** RECORD EXTRACTS **
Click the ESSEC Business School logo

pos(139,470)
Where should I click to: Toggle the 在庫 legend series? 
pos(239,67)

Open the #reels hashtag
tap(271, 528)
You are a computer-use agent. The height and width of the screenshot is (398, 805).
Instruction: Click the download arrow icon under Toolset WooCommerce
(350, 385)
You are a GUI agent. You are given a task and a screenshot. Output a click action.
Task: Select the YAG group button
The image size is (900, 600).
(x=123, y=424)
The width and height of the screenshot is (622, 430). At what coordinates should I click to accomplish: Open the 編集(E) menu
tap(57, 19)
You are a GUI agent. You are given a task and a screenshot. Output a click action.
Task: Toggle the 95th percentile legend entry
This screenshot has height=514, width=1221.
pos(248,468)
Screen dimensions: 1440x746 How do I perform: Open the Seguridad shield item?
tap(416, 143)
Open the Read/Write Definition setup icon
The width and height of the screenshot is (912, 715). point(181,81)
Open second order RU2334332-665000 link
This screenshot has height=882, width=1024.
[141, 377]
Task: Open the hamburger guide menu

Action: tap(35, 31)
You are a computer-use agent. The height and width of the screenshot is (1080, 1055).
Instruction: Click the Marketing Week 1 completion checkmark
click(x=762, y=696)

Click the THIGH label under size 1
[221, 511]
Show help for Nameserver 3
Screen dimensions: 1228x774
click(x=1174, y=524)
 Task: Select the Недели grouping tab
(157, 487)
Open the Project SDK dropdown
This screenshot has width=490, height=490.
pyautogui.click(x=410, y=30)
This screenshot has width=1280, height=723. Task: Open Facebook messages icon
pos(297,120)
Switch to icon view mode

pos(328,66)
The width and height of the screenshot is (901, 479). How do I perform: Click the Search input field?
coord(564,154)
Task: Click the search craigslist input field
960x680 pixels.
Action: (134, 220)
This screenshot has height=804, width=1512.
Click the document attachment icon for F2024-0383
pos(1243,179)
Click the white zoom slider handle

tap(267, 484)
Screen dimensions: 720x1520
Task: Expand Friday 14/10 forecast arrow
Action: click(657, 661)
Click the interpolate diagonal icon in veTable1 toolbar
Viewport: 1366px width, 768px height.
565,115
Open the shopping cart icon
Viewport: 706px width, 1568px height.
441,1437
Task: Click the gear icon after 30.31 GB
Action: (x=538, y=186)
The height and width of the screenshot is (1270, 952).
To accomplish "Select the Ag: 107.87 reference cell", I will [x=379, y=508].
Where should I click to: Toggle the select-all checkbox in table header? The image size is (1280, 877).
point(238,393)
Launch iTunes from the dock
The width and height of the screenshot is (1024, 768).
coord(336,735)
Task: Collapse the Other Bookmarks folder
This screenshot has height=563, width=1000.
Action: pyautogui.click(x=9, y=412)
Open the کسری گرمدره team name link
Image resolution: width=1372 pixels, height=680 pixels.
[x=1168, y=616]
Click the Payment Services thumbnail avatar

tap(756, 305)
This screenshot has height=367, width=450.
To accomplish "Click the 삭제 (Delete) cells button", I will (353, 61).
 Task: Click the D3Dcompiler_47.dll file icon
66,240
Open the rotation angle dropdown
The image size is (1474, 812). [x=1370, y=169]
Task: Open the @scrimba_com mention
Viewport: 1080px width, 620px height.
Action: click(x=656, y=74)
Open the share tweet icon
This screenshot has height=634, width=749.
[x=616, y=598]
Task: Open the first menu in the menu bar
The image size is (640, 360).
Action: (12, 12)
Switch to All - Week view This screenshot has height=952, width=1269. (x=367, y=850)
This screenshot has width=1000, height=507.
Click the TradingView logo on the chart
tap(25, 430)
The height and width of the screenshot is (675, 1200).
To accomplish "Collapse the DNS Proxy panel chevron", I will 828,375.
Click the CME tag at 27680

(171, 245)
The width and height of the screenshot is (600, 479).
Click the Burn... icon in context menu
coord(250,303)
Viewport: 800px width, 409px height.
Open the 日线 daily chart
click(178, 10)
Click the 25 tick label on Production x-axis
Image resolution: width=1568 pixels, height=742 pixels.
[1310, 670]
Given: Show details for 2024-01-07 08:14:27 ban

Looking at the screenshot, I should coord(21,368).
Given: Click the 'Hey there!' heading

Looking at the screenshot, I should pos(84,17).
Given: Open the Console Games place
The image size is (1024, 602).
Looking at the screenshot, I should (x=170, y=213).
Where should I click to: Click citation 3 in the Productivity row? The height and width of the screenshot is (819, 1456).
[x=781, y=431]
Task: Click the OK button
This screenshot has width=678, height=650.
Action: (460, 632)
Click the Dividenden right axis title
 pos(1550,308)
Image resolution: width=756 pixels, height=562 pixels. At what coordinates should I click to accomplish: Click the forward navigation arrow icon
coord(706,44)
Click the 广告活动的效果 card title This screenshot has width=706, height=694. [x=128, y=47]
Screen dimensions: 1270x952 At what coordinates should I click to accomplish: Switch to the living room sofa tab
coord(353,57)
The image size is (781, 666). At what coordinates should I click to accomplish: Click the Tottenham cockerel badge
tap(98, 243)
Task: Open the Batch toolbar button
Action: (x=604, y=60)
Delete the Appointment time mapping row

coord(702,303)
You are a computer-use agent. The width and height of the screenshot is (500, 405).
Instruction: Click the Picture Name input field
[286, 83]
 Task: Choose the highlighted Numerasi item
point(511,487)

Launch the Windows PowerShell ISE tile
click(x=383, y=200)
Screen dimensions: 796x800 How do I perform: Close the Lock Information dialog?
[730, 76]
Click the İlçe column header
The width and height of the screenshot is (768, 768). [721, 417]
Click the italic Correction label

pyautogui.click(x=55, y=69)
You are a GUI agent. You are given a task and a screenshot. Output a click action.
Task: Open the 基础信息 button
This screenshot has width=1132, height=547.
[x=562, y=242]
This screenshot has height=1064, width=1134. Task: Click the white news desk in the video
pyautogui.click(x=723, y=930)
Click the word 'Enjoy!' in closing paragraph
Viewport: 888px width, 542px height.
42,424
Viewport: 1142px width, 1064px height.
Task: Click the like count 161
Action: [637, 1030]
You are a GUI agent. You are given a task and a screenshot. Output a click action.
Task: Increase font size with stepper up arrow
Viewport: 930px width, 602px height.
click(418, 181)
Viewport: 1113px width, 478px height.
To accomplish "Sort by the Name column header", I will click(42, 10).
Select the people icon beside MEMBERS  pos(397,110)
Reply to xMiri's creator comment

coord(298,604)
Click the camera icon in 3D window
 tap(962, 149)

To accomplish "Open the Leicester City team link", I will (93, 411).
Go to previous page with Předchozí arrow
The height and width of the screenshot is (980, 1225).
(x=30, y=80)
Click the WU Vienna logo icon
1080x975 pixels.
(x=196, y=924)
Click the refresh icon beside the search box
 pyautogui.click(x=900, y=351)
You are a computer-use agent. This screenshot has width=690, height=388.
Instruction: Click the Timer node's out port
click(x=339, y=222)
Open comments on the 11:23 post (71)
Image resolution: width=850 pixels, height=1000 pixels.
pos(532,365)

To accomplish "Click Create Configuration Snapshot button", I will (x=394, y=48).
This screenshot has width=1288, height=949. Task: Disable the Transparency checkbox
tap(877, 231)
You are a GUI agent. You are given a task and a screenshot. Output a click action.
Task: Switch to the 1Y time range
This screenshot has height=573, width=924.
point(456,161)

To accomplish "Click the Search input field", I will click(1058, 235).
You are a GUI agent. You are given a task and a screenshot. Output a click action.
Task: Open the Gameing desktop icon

** REQUIREMENT **
Output the complete data verbatim.

** EXERCISE ANSWER **
Click the ESSEC Business School logo

pos(139,470)
Where should I click to: Toggle the 在庫 legend series? 
pos(239,67)

Open the #reels hashtag
tap(271, 528)
You are a computer-use agent. The height and width of the screenshot is (398, 805).
Instruction: Click the download arrow icon under Toolset WooCommerce
(350, 385)
You are a GUI agent. You are given a task and a screenshot. Output a click action.
Task: Select the YAG group button
The image size is (900, 600).
(x=123, y=424)
The width and height of the screenshot is (622, 430). At what coordinates should I click to accomplish: Open the 編集(E) menu
tap(57, 19)
You are a GUI agent. You are given a task and a screenshot. Output a click action.
Task: Toggle the 95th percentile legend entry
This screenshot has height=514, width=1221.
pos(248,468)
Screen dimensions: 1440x746 How do I perform: Open the Seguridad shield item?
tap(416, 143)
Open the Read/Write Definition setup icon
The width and height of the screenshot is (912, 715). point(181,81)
Open second order RU2334332-665000 link
This screenshot has height=882, width=1024.
[141, 377]
Task: Open the hamburger guide menu

Action: tap(35, 31)
You are a computer-use agent. The height and width of the screenshot is (1080, 1055).
Instruction: Click the Marketing Week 1 completion checkmark
click(x=762, y=696)

Click the THIGH label under size 1
[221, 511]
Show help for Nameserver 3
Screen dimensions: 1228x774
click(x=1174, y=524)
 Task: Select the Недели grouping tab
(157, 487)
Open the Project SDK dropdown
This screenshot has width=490, height=490.
pyautogui.click(x=410, y=30)
This screenshot has width=1280, height=723. Task: Open Facebook messages icon
pos(297,120)
Switch to icon view mode

pos(328,66)
The width and height of the screenshot is (901, 479). How do I perform: Click the Search input field?
coord(564,154)
Task: Click the search craigslist input field
960x680 pixels.
Action: (134, 220)
This screenshot has height=804, width=1512.
Click the document attachment icon for F2024-0383
pos(1243,179)
Click the white zoom slider handle

tap(267, 484)
Screen dimensions: 720x1520
Task: Expand Friday 14/10 forecast arrow
Action: click(657, 661)
Click the interpolate diagonal icon in veTable1 toolbar
Viewport: 1366px width, 768px height.
565,115
Open the shopping cart icon
Viewport: 706px width, 1568px height.
441,1437
Task: Click the gear icon after 30.31 GB
Action: (x=538, y=186)
The height and width of the screenshot is (1270, 952).
To accomplish "Select the Ag: 107.87 reference cell", I will [x=379, y=508].
Where should I click to: Toggle the select-all checkbox in table header? The image size is (1280, 877).
point(238,393)
Launch iTunes from the dock
The width and height of the screenshot is (1024, 768).
coord(336,735)
Task: Collapse the Other Bookmarks folder
This screenshot has height=563, width=1000.
Action: pyautogui.click(x=9, y=412)
Open the کسری گرمدره team name link
Image resolution: width=1372 pixels, height=680 pixels.
[x=1168, y=616]
Click the Payment Services thumbnail avatar

tap(756, 305)
This screenshot has height=367, width=450.
To accomplish "Click the 삭제 (Delete) cells button", I will (353, 61).
 Task: Click the D3Dcompiler_47.dll file icon
66,240
Open the rotation angle dropdown
The image size is (1474, 812). [x=1370, y=169]
Task: Open the @scrimba_com mention
Viewport: 1080px width, 620px height.
Action: click(x=656, y=74)
Open the share tweet icon
This screenshot has height=634, width=749.
[x=616, y=598]
Task: Open the first menu in the menu bar
The image size is (640, 360).
Action: (12, 12)
Switch to All - Week view This screenshot has height=952, width=1269. (x=367, y=850)
This screenshot has width=1000, height=507.
Click the TradingView logo on the chart
tap(25, 430)
The height and width of the screenshot is (675, 1200).
To accomplish "Collapse the DNS Proxy panel chevron", I will 828,375.
Click the CME tag at 27680

(171, 245)
The width and height of the screenshot is (600, 479).
Click the Burn... icon in context menu
coord(250,303)
Viewport: 800px width, 409px height.
Open the 日线 daily chart
click(178, 10)
Click the 25 tick label on Production x-axis
Image resolution: width=1568 pixels, height=742 pixels.
[1310, 670]
Given: Show details for 2024-01-07 08:14:27 ban

Looking at the screenshot, I should coord(21,368).
Given: Click the 'Hey there!' heading

Looking at the screenshot, I should pos(84,17).
Given: Open the Console Games place
The image size is (1024, 602).
Looking at the screenshot, I should (x=170, y=213).
Where should I click to: Click citation 3 in the Productivity row? The height and width of the screenshot is (819, 1456).
[x=781, y=431]
Task: Click the OK button
This screenshot has width=678, height=650.
Action: (460, 632)
Click the Dividenden right axis title
 pos(1550,308)
Image resolution: width=756 pixels, height=562 pixels. At what coordinates should I click to accomplish: Click the forward navigation arrow icon
coord(706,44)
Click the 广告活动的效果 card title This screenshot has width=706, height=694. [x=128, y=47]
Screen dimensions: 1270x952 At what coordinates should I click to accomplish: Switch to the living room sofa tab
coord(353,57)
The image size is (781, 666). At what coordinates should I click to accomplish: Click the Tottenham cockerel badge
tap(98, 243)
Task: Open the Batch toolbar button
Action: (x=604, y=60)
Delete the Appointment time mapping row

coord(702,303)
You are a computer-use agent. The width and height of the screenshot is (500, 405).
Instruction: Click the Picture Name input field
[286, 83]
 Task: Choose the highlighted Numerasi item
point(511,487)

Launch the Windows PowerShell ISE tile
click(x=383, y=200)
Screen dimensions: 796x800 How do I perform: Close the Lock Information dialog?
[730, 76]
Click the İlçe column header
The width and height of the screenshot is (768, 768). [721, 417]
Click the italic Correction label

pyautogui.click(x=55, y=69)
You are a GUI agent. You are given a task and a screenshot. Output a click action.
Task: Open the 基础信息 button
This screenshot has width=1132, height=547.
[x=562, y=242]
This screenshot has height=1064, width=1134. Task: Click the white news desk in the video
pyautogui.click(x=723, y=930)
Click the word 'Enjoy!' in closing paragraph
Viewport: 888px width, 542px height.
42,424
Viewport: 1142px width, 1064px height.
Task: Click the like count 161
Action: [637, 1030]
You are a GUI agent. You are given a task and a screenshot. Output a click action.
Task: Increase font size with stepper up arrow
Viewport: 930px width, 602px height.
click(418, 181)
Viewport: 1113px width, 478px height.
To accomplish "Sort by the Name column header", I will click(42, 10).
Select the people icon beside MEMBERS  pos(397,110)
Reply to xMiri's creator comment

coord(298,604)
Click the camera icon in 3D window
 tap(962, 149)

To accomplish "Open the Leicester City team link", I will (93, 411).
Go to previous page with Předchozí arrow
The height and width of the screenshot is (980, 1225).
(x=30, y=80)
Click the WU Vienna logo icon
1080x975 pixels.
(x=196, y=924)
Click the refresh icon beside the search box
 pyautogui.click(x=900, y=351)
You are a computer-use agent. This screenshot has width=690, height=388.
Instruction: Click the Timer node's out port
click(x=339, y=222)
Open comments on the 11:23 post (71)
Image resolution: width=850 pixels, height=1000 pixels.
pos(532,365)

To accomplish "Click Create Configuration Snapshot button", I will (x=394, y=48).
This screenshot has width=1288, height=949. Task: Disable the Transparency checkbox
tap(877, 231)
You are a GUI agent. You are given a task and a screenshot. Output a click action.
Task: Switch to the 1Y time range
This screenshot has height=573, width=924.
point(456,161)

To accomplish "Click the Search input field", I will click(1058, 235).
You are a GUI agent. You are given a task and a screenshot. Output a click action.
Task: Open the Gameing desktop icon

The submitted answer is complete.